Pas toen haver ongeveer vierduizend jaar geleden, in de Bronstijd, in het vochtige en koele klimaat van Noordwest-Europa terecht kwam, kon het zijn echte kwaliteiten tonen als voedingsgewas voor mens en dier. Er ontwikkelden zich ruwweg drie soorten haver. De rode haver (Avena byzantina) vinden we vooral in Spanje en Noord-Afrika. De gewone (onze) haver (Avena sativa) komt het meest voor in Noordwest- en Midden-Europa. De naakte haver (Avena nuda) is als gewas al heel lang bekend in China.
De vroege veredeling van haver in Nederland wordt beschreven door de Haan in EUPHYTICA Vol.3 No.2. July 1954.

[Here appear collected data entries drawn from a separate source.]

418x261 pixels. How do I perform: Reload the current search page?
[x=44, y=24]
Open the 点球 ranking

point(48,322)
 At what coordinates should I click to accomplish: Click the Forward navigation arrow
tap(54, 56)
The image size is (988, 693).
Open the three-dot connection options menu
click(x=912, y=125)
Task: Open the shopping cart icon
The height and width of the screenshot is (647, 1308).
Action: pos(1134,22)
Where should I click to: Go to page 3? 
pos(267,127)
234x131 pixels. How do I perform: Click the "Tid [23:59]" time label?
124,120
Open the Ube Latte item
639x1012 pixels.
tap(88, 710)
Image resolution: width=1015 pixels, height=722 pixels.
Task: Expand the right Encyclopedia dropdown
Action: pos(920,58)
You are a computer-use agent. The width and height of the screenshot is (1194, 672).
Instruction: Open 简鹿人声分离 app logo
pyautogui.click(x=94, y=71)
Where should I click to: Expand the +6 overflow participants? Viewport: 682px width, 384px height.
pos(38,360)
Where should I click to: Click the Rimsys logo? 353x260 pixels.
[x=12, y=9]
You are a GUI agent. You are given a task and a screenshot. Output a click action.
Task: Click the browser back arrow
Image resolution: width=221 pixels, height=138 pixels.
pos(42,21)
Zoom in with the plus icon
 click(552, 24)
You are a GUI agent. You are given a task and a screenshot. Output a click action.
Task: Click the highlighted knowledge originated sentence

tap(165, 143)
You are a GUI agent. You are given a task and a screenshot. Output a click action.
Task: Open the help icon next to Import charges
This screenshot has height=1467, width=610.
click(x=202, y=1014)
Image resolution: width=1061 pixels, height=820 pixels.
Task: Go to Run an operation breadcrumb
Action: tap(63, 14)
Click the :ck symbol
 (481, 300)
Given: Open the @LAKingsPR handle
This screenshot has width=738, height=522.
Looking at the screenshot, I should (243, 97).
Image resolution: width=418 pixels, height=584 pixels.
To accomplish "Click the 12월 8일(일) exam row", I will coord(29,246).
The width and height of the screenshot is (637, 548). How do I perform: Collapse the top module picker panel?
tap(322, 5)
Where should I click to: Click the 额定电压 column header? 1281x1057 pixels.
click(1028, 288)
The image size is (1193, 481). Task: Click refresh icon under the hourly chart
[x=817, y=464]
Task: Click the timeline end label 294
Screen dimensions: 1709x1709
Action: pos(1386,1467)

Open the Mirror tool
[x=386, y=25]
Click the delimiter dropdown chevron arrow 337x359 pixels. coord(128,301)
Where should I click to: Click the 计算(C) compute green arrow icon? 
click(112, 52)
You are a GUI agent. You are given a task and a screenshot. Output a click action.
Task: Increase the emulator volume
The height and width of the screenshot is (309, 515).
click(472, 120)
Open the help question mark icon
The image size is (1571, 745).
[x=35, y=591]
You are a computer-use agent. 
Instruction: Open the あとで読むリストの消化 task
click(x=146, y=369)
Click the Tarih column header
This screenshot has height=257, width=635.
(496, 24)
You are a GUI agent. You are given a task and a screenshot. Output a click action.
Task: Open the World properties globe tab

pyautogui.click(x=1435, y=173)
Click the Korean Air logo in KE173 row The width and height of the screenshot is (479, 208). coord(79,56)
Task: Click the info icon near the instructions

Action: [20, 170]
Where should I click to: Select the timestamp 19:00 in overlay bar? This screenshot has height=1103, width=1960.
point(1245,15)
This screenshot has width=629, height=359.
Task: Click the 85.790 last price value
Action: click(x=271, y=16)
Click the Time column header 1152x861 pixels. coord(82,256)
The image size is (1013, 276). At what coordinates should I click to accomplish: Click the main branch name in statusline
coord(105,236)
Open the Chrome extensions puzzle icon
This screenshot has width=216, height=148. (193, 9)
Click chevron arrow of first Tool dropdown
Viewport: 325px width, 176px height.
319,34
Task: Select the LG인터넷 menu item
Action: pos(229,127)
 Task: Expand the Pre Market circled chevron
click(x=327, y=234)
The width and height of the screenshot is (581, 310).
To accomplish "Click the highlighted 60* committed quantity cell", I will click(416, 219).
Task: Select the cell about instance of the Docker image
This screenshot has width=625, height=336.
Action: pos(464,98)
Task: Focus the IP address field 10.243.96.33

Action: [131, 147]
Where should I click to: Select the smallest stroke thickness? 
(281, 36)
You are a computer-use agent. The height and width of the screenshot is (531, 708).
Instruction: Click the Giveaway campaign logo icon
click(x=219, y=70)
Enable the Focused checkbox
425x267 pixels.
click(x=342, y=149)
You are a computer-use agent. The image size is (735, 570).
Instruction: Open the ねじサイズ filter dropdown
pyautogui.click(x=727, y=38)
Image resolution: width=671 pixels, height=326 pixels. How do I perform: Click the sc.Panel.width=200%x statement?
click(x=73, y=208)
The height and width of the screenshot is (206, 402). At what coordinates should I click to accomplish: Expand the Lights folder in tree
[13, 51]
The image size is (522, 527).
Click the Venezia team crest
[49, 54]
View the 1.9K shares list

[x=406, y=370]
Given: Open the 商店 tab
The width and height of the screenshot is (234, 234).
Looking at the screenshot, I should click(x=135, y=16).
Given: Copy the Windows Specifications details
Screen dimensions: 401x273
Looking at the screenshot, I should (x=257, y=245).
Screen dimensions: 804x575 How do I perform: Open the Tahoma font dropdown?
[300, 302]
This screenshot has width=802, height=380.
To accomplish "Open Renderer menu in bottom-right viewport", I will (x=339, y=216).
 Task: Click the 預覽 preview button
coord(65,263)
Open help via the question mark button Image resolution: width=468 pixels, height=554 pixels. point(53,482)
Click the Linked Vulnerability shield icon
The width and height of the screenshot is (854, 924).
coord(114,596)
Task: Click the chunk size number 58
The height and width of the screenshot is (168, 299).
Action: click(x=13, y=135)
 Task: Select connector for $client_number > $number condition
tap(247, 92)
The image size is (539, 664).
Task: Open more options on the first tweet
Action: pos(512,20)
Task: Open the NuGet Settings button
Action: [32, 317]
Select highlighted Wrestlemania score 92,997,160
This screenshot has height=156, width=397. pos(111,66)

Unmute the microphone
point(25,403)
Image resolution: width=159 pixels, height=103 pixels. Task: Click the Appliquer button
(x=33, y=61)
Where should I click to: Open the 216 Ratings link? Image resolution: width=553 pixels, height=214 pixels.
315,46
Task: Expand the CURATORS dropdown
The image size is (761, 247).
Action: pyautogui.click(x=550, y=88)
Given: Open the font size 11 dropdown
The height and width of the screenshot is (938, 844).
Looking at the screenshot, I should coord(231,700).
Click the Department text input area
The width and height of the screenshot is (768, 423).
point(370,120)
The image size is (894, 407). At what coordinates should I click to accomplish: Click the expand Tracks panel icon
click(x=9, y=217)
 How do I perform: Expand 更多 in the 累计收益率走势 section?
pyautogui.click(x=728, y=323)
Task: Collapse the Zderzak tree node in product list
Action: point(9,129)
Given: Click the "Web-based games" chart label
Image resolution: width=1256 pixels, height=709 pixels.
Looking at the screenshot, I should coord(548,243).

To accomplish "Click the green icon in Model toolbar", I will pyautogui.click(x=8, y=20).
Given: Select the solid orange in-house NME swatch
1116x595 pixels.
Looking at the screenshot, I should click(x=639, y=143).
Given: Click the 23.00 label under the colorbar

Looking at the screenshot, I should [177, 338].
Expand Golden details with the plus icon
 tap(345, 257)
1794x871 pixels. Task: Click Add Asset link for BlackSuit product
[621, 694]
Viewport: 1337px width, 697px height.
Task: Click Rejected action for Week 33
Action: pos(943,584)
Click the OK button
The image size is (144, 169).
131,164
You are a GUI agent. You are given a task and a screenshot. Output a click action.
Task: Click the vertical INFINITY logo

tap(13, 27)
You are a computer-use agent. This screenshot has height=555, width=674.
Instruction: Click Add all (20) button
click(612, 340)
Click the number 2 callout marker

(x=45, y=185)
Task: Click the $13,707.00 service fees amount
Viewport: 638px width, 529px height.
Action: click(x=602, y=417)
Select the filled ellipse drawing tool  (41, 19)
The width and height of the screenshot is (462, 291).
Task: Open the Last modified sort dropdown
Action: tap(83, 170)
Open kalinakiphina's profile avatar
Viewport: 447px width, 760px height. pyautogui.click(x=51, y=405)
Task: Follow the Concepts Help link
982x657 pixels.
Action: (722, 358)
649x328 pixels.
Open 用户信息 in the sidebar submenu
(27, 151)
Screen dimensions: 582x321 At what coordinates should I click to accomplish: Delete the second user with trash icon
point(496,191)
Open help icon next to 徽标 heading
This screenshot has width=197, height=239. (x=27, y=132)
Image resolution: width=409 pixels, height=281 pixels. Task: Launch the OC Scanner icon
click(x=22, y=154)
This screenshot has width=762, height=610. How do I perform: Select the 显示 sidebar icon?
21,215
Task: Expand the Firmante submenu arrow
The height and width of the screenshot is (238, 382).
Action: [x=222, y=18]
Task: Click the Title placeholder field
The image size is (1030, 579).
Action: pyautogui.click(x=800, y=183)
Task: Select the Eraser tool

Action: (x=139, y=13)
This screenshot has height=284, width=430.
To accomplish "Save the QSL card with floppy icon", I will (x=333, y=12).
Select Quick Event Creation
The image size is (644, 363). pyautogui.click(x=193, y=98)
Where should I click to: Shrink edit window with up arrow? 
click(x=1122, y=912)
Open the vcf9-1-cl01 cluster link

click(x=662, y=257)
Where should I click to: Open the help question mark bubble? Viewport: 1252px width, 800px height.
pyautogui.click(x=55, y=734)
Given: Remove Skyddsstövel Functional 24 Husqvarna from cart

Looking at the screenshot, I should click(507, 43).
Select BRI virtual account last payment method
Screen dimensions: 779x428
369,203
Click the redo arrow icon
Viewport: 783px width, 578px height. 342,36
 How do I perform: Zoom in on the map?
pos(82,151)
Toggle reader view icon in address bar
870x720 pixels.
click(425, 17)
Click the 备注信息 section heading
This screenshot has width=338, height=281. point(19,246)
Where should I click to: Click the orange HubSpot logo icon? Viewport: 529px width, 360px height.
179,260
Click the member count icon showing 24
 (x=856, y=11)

Wij vonden 99 rassen die in de periode 1850-1950 in Nederland werden geteeld. Er zijn nog 69 van deze haverrassen aanwezig.
 
Kardoen (Cynara cardunculus)
De kardoen is een distel, die verwant is aan de artisjok. De soort is afkomstig uit het Middellandse Zeegebied en werd al vanaf de vierde eeuw v. Chr. door de Romeinen en de Grieken gegeten. De naam "kardoen" komt van Frans "cardon" uit de 16de eeuw, van carde: stekelige bloemhoofden, van Provençaals en Italiaans cardo: distel, van Latijn carduus. Vanaf de 15e eeuw wordt het gewas in West Europa geteelt en gegeten.
Van de kardoen worden de bloemknoppen en vooral de vezelige bladstelen en middennerf gegeten.
In oude catalogi vonden wij 7 rassen, waarvan er nu nog drie verkrijgbaar zijn.
 
Kers (Prunus avium, Prunus cerasus en Prunus gondounii)
Zo’n 300 jaar voor onze jaartelling beschreef de Griek Theophrastus voor het eerst de kersenboom. De oudste kersenpitten die zijn gevonden dateren al van zo’n 5000 jaar geleden.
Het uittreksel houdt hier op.